_TASK BRIEF_
In the records below, the relevant part opens with the line containing "Given: Click the 30% label inside the ring" and closes with the line containing "The height and"; print that part exactly and only, without its pictures.

_GIVEN DATA_
--------------------------------

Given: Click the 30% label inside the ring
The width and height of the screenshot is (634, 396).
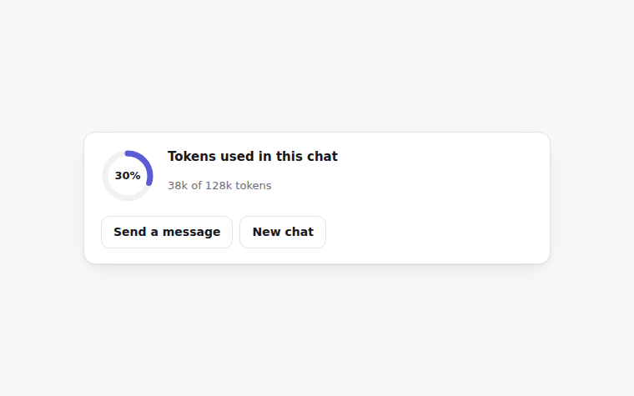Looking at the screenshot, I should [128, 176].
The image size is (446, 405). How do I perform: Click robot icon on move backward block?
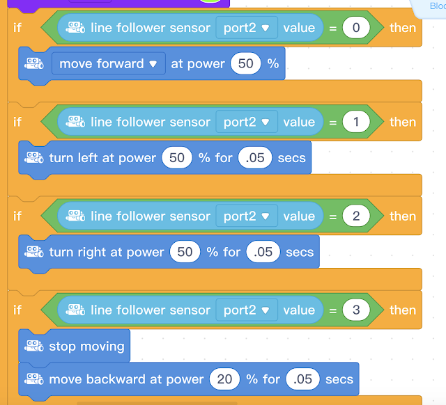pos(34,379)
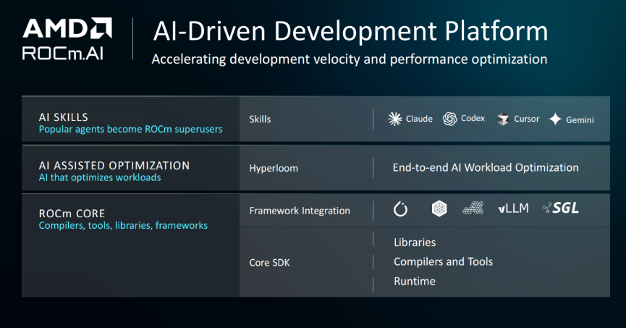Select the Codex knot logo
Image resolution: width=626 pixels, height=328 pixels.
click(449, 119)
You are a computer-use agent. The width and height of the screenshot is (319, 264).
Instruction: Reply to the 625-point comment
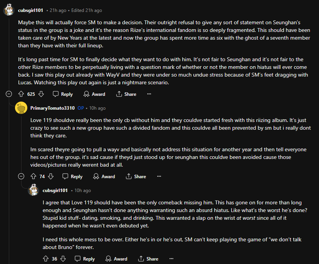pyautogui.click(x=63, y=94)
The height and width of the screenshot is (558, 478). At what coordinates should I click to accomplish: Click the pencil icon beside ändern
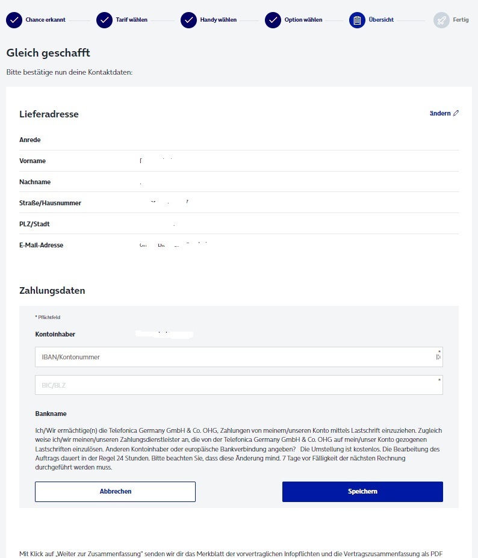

--------------------------------

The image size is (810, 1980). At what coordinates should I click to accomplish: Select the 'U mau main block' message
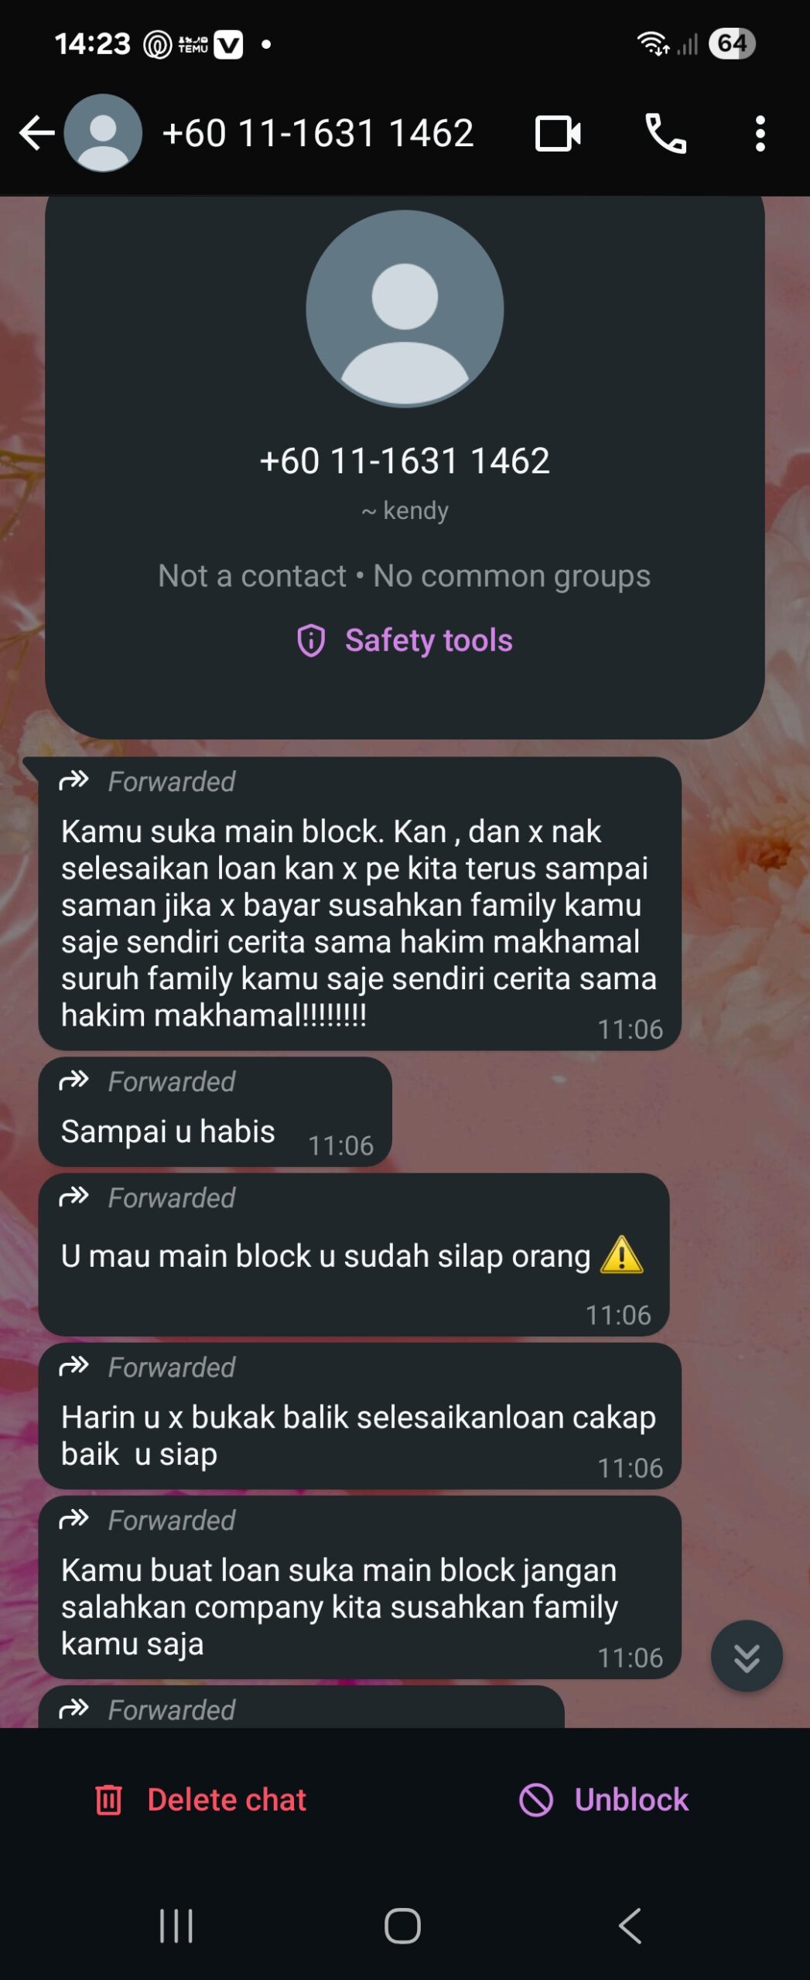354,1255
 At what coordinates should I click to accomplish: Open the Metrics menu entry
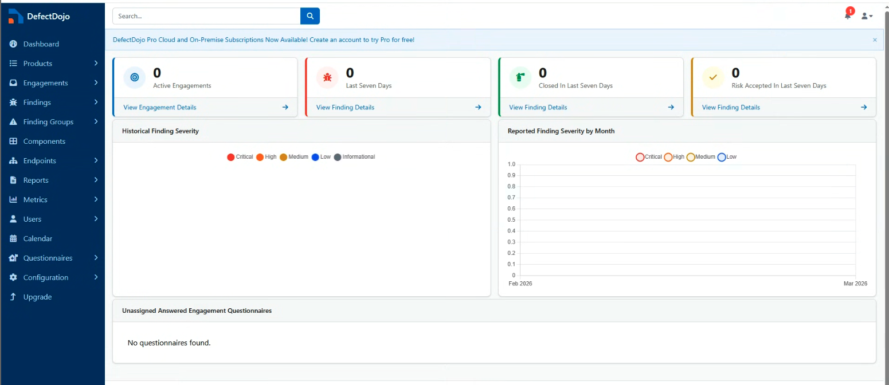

--------------------------------

_EXERCISE RESPONSE_
Given: Click the 30% label inside the ring
The width and height of the screenshot is (634, 396).
Looking at the screenshot, I should [128, 176].
The image size is (446, 405). How do I perform: Click robot icon on move backward block?
pos(34,379)
Select the Codex knot logo
Image resolution: width=626 pixels, height=328 pixels.
click(449, 119)
You are a computer-use agent. The width and height of the screenshot is (319, 264).
Instruction: Reply to the 625-point comment
pyautogui.click(x=63, y=94)
The height and width of the screenshot is (558, 478). At what coordinates should I click to accomplish: Click the pencil icon beside ändern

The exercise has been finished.